Sur le mur de la cuisine, j'ai dessiné au crayon noir une sorte de calendrier, comme ceux que nous faisions en prison pour ne pas perdre le temps. 24 décembre 2006. Une barre par jour, une botte par semaine. J'ai tenu les trois premiers jours sans sortir. La chaumière était devenue mon terrier. Je fermais la porte de l'intérieur, bloquant la poignée avec un madrier. Sheila avait cousu des rideaux opaques. A la nuit, je les ai tirés avec soin avant d'allumer mes bougies. " 

http://et-en-plus-elle-lit.cowblog.fr/images/retourakillybegs020811-copie-1.jpgRetour à Killybegs raconte l'histoire de Tyrone Meehan, un irlandais qui a trahi. Tyrone Meehan fût élevé à Killybegs par un père violent et une mère très pieuse, entouré par une ribambelle de frères et de soeurs. Le père faisait partie de l'IRA, tout comme le grand-père, c'était une affaire de famille. A la mort du père, la famille part pour l'Irlande du Nord vivre chez un oncle, et découvre petit à petit l'ampleur des hostilités entre britanniques et irlandais, entre protestants et catholiques. C'est le commencement d'une vie marquée par le combat, la lutte de chaque jour. Les plus grands intègrent les Fianna, sorte de scouts de l'IRA, puis ils deviendront de vrais combattants de l'IRA, après quelques passages successifs en prison. Tyrone fait ses classes entouré d'hommes et de femmes qui vibrent pour le même combat, la même volonté de justice. L'Irlande doit être une et indivisible, et si le gouvernement britannique ne veut pas entendre ce cri, ils se défendront "Sinn Féin", eux-mêmes. La prison n'épargne pas Tyrone. Il fait partie de ces combattant à qui l'on a refusé le statut de prisonniers politiques, ainsi que le port d'habits civils. Il a fait partie de ceux qui ont rallié la cause de Bobby Sands, vivant nus dans leurs cellules, barbouillant les murs de leurs excréments et refusant de s'alimenter jusqu'à la mort. Tout bascule lors d'une émeute, lorsque Tyrone commet une erreur militaire qui va lui coûter sa tranquillité d'esprit, mais qui passe pour un acte d'héroïsme auprès de la communauté irlandaise.
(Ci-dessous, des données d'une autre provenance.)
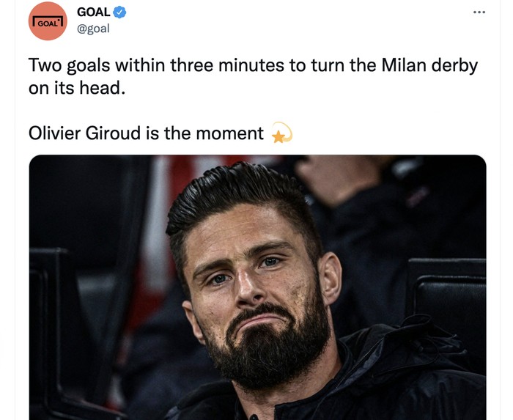Click the GOAL profile avatar

48,21
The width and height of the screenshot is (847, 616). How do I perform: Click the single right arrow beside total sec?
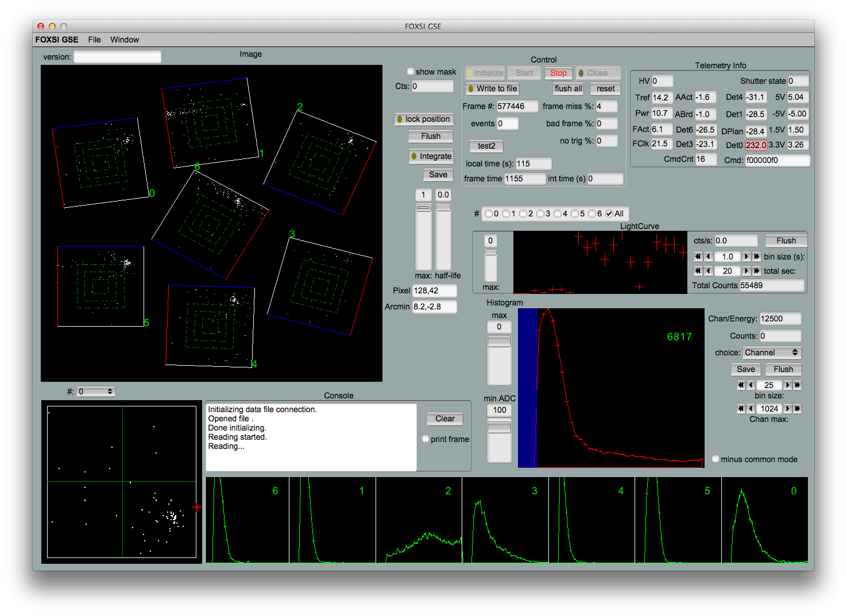[x=746, y=271]
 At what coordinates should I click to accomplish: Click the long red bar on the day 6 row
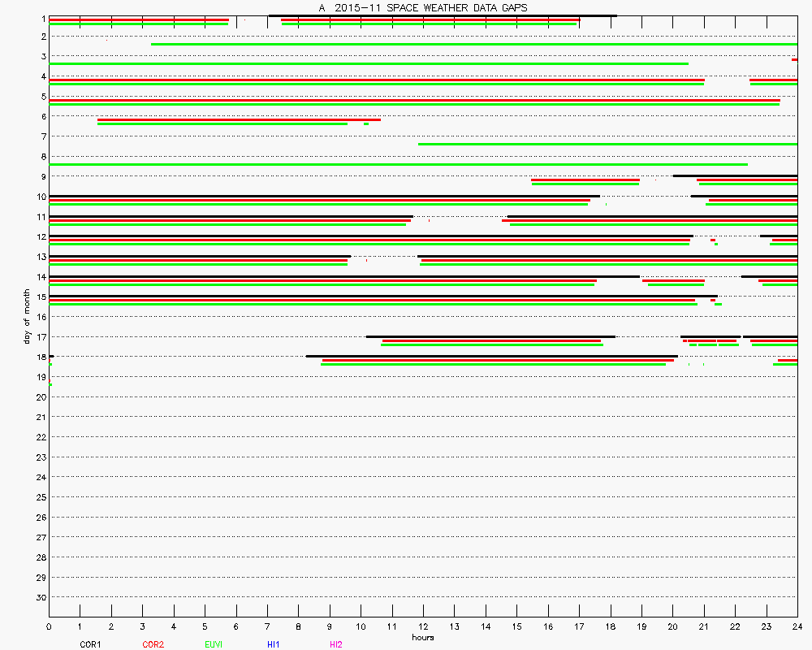click(239, 119)
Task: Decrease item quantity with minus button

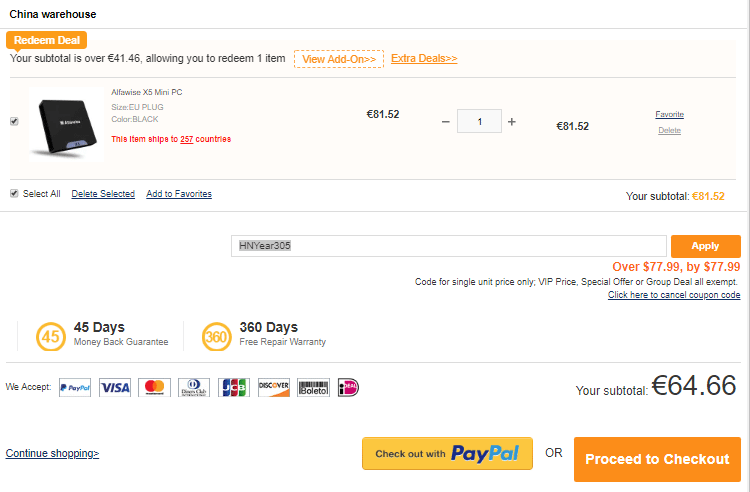Action: click(x=446, y=122)
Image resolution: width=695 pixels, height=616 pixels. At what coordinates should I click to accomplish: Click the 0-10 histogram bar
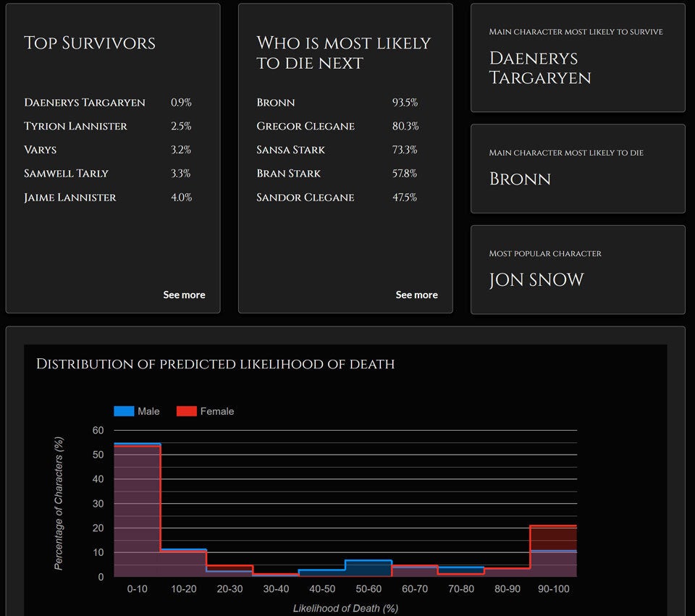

Les britanniques, témoins de cette erreur non avouée, décident de faire chanter Tyrone Meehan en lui demandant de fournir des renseignements sur l'IRA, ses agissements, ses projets. Son fils est en prison, sa femme est faible, il a son erreur sur les épaules, il ne peut pas refuser. Il va donc commencer à trahir son camp. Et quand les britanniques n'auront plus besoin de ses services, en 2005, ils le lâcheront en pâture aux siens. 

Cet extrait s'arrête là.